Officials in Montgomery County, Maryland, say the state has told them no state resources are available to fill their request for scores of bus drivers as the school system deals with major driver shortages amid a spike in COVID-19 cases.
At the request of Montgomery County Public Schools, the county submitted a request to the Maryland Emergency Management Department last week seeking 200 bus drivers. That request sought any available state resources, including from neighboring counties as well as the Maryland National Guard, county officials said.
“Unfortunately, no resources are available,” Montgomery County Executive Executive Marc Elrich said Wednesday during an online briefing with reporters.
Assistant Chief Administrative Officer Earl Stoddard, who first revealed the request for state resources during a Montgomery County Council meeting Tuesday, also clarified the timeline of the request.
Stoddard said the request for state resources was made though the Maryland Emergency Management Agency on Jan. 6, which is the customary process, and included National Guard support. It was not a direct request of the Guard.
Stoddard said the Maryland Emergency Management Department told him on Monday that no state resources were available, and in a conversation Tuesday with Maryland Department of Emergency Management Secretary Russell Strickland, he was told the Guard is already tasked with standing up new COVID-19 testing operations across the state.
The request for resources is now being circulated to other counties, but Stoddard said he’s not all that hopeful, since many other counties are facing critical staff shortages.
“We didn’t feel like it was likely that the state would be able to support us, and … I think it’s less likely that other counties will fulfill this, but obviously have to ask,” Stoddard said.
“We’re running on empty, and now there’s a variant that’s far more transmissible. So … you can’t go back to the well for additional resources in most cases.”
Hospitals in ‘bad shape’
Amid the current surge in cases, officials said hospitals in the county are under strain.
There are currently 560 COVID-19 patients hospitalized in the county — the highest number in the nearly two-year-old pandemic.

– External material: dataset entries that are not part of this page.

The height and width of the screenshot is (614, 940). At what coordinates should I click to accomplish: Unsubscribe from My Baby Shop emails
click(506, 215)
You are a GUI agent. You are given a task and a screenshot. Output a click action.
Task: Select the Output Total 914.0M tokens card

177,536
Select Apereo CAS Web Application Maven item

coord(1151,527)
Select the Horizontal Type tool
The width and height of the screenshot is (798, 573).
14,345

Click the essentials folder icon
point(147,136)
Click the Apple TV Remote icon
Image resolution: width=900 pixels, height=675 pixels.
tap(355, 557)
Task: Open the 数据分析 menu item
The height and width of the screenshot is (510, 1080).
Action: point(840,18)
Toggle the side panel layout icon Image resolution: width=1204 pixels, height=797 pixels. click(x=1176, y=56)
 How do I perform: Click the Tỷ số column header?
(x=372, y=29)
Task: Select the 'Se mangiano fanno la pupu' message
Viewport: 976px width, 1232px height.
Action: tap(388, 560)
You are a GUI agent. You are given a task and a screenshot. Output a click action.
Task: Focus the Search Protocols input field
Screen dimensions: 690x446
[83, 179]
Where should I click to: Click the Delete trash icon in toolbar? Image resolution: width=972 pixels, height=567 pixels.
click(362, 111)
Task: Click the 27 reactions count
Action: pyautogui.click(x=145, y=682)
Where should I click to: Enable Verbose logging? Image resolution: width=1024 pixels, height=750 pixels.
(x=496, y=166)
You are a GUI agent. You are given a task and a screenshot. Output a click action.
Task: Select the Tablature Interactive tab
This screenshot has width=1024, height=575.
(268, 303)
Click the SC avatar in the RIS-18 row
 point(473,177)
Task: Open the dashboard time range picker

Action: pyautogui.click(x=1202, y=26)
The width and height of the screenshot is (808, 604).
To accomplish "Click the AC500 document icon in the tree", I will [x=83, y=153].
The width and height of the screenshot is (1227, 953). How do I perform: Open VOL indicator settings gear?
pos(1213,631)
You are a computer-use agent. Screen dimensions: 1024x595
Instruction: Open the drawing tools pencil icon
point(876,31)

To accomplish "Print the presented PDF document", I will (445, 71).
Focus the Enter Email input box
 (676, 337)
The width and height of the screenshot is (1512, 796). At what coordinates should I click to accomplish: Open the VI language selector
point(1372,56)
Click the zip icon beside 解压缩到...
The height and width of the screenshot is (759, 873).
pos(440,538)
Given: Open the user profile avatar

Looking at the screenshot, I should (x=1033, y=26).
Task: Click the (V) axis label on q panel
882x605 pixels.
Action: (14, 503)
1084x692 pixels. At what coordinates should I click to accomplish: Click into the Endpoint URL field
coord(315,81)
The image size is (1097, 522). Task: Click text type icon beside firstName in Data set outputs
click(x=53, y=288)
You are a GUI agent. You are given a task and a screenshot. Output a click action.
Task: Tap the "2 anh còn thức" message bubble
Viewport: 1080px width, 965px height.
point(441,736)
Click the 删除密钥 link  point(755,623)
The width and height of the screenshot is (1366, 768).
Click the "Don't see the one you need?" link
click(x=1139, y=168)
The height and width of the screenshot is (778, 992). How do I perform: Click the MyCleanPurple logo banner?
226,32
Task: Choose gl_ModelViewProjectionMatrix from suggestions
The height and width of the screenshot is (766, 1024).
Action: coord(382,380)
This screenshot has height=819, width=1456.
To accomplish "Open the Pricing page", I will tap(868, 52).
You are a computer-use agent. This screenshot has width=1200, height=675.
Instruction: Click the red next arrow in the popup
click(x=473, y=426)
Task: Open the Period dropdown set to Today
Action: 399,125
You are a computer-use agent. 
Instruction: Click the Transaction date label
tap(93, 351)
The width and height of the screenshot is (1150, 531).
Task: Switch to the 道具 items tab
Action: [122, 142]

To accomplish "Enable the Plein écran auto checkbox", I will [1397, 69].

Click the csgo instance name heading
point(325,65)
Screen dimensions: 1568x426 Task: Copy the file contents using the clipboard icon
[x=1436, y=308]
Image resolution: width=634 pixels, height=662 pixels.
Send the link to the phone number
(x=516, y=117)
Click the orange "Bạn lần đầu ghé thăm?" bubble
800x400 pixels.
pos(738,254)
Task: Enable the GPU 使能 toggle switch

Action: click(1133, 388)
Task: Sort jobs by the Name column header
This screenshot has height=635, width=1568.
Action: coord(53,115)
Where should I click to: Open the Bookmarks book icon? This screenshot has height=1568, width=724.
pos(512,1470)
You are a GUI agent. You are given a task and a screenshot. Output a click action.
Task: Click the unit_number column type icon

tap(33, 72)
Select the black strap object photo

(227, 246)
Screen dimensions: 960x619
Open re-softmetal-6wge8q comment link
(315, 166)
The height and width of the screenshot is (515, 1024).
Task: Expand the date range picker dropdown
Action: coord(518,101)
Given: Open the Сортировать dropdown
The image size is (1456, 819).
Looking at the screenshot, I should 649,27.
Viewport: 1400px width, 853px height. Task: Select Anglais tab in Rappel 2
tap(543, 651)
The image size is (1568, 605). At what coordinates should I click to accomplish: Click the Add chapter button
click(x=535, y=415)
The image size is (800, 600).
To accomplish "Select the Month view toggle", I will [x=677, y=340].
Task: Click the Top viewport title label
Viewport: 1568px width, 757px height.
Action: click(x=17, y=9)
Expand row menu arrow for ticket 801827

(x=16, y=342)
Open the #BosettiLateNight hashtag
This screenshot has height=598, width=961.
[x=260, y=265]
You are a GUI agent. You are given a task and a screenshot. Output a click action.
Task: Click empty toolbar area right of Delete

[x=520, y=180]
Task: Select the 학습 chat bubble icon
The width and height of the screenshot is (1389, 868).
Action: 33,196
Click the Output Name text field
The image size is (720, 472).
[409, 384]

Another hospital metric — the percentage of hospital beds used by COVID-19 patients — is at 36.2%, near the record.
But the challenges facing hospitals goes beyond the metrics, officials said.
“The hospitals are in fairly bad shape, and there’s no one number you can look at that sums up the story,” Stoddard said. “They’re being crunched in multiple different directions,” including staffing shortages, which limit the ability to provide care on top of the large number of COVID-related hospitalizations.
Even if someone goes to the hospital for a different reason and winds up testing positive for COVID in the hospital, that still takes up medical resources. Ambulances sometimes have to wait several hours before transported patients can be admitted.
“There are people being impacted today, in Montgomery County, based on reduced health care capability driven in large part by a large number of people in hospitals and a large number of providers who are themselves sick, or caring for somebody sick,” Stoddard said.
Rapid test distribution
This week marked the first mass distribution of at-home rapid tests to country residents. The county is handing out the free test kits at public libraries.
Overall, the county has ordered more than 2 million rapid tests kits, and several hundred thousand have already arrived.
More than 128,000 test kits were handed out the first two days of the distribution effort, officials said.
Officials are asking people not to hoard tests and to report their tests results — positive and negative — on a new online portal.
Reporting results from rapid kits — which otherwise would be unknown — “gives public health an idea of the disease load throughout our community,” said Sean O’Donnell, the public health emergency preparedness manager for the county’s health department. “It lets us know geographically where this is occurring and … if it’s disproportionately hitting populations.”